APT 1.1.8 to 1.1.10 – going “faster”

Not only do I keep incrementing version numbers faster than ever before, APT also keeps getting faster. But not only that, it also has some bugs fixed and the cache is now checked with a hash when opening.

Important fix for 1.1.6 regression

Since APT 1.1.6, APT uses the configured xz compression level. Unfortunately, the default was set to 9, which requires 674 MiB of RAM, compared to the 94 MiB required at level 6.

This caused the test suite to fail on the Ubuntu autopkgtest servers, but I thought it was just some temporary hickup on their part, and so did not look into it for the 1.1.7, 1.1.8, and 1.1.9 releases.  When the Ubuntu servers finally failed with 1.1.9 again (they only started building again on Monday it seems), I noticed something was wrong.

Enter git bisect. I created a script that compiles the APT source code and runs a test with ulimit for virtual and resident memory set to 512 (that worked in 1.1.5), and let it ran, and thus found out the reason mentioned above.

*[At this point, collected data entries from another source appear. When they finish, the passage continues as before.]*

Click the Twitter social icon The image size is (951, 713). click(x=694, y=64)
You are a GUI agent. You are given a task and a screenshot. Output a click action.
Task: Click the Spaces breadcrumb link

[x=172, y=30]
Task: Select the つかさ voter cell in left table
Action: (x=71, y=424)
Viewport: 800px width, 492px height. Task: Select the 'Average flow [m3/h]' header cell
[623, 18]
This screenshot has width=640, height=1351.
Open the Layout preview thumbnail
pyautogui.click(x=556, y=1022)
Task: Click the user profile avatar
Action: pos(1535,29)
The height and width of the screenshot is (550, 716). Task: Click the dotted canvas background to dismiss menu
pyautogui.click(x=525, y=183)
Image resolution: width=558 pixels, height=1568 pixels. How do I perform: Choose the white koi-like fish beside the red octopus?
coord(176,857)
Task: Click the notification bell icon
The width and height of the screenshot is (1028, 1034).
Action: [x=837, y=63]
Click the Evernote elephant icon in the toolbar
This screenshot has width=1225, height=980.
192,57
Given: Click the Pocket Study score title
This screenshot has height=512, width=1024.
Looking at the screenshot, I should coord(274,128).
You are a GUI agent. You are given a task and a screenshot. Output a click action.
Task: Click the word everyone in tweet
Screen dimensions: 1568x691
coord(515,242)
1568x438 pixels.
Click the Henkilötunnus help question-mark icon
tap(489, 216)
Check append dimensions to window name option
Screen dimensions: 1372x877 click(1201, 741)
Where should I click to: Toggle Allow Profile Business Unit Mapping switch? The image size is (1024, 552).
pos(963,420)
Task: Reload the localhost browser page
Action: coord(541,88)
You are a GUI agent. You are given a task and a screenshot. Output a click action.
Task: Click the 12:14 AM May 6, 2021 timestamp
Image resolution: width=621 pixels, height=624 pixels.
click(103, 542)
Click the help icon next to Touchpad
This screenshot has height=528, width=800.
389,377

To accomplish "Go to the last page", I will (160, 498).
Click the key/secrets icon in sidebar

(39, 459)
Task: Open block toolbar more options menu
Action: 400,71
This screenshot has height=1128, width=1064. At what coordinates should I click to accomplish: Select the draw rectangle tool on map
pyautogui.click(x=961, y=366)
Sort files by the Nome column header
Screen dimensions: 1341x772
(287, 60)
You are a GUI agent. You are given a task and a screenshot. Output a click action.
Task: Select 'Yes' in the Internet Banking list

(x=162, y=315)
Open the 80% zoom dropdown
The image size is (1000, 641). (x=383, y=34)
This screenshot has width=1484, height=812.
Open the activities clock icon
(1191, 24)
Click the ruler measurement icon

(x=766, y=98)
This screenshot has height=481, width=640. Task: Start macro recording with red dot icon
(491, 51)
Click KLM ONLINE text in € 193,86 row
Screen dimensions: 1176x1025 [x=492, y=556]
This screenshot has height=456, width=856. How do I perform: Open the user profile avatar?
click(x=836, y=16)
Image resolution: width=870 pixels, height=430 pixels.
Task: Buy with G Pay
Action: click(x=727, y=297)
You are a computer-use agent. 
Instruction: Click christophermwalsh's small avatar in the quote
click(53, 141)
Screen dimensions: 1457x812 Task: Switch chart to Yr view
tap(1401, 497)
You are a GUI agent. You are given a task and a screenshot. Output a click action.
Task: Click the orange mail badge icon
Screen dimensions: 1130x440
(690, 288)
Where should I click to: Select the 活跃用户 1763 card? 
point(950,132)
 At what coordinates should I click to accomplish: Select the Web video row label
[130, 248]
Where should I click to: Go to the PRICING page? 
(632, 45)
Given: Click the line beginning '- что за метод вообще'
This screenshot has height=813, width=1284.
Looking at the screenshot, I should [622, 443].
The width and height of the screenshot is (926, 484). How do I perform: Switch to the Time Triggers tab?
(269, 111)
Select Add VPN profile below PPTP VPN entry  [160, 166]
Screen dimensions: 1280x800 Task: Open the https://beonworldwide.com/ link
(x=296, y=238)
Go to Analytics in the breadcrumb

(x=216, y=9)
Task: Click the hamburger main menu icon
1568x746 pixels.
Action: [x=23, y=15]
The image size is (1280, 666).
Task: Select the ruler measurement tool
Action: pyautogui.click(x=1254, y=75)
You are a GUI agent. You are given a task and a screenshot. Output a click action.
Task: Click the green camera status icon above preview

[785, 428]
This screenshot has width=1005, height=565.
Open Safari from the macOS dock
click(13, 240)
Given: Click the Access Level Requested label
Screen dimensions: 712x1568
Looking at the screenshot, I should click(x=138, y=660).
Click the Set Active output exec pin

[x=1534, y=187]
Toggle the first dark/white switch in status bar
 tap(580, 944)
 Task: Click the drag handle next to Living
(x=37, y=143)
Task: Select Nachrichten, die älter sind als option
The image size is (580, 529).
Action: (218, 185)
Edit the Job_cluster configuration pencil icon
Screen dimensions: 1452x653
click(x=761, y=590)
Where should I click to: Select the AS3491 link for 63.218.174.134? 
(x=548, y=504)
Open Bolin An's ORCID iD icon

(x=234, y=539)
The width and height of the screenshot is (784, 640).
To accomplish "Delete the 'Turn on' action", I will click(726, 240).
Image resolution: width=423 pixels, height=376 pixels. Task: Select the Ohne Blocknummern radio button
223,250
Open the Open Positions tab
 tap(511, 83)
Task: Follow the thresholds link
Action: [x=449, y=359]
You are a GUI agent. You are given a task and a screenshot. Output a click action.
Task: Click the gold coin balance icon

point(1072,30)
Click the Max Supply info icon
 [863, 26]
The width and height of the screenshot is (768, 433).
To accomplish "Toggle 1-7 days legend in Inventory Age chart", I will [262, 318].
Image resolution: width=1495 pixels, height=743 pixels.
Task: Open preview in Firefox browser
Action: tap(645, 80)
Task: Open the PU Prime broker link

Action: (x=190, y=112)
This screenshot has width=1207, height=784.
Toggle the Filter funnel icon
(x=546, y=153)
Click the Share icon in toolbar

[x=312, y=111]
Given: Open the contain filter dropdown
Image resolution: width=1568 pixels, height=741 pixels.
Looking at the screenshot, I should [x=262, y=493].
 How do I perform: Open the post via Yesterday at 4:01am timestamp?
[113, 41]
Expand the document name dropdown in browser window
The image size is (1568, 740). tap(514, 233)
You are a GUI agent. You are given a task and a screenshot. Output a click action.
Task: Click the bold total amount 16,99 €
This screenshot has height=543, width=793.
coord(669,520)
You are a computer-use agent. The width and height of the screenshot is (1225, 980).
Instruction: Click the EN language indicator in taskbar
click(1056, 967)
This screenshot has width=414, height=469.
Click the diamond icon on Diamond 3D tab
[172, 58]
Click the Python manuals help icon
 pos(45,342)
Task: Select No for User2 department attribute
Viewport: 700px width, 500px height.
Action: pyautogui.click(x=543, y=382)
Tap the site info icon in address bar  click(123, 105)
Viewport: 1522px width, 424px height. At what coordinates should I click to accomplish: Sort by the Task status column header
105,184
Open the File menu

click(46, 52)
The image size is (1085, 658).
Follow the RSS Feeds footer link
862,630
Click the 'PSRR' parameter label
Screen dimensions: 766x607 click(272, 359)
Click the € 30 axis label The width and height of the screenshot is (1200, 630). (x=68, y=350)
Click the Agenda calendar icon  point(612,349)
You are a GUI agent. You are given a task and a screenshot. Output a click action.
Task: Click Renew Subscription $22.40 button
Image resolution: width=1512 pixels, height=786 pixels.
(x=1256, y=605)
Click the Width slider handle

The solution: APT now defaults to level 6.

New Features

APT 1.1.8 introduces /usr/lib/apt/apt-helper cat-file which can be used to read files compressed by any compressor understood by APT. It is used in the recent apt-file experimental release, and serves to prepare us for a future in which files on the disk might be compressed with a different compressor (such as LZ4 for Contents files, this will improve rred speed on them by factor 7).

David added a feature that enables servers to advertise that they do not want APT to download and use some Architecture: all contents when they include all in their list of architectures. This is to allow archives to drop Architecture: all packages from the architecture-specific content files, to avoid redundant data and (thus) improve the performance of apt-file.

Buffered writes

APT 1.1.9 introduces buffered writing for rred, reducing the runtime by about 50% on a slowish SSD, and maybe more on HDDs. The 1.1.9 release is a bit buggy and might mess up things when a write syscall is interrupted, this is fixed in 1.1.10.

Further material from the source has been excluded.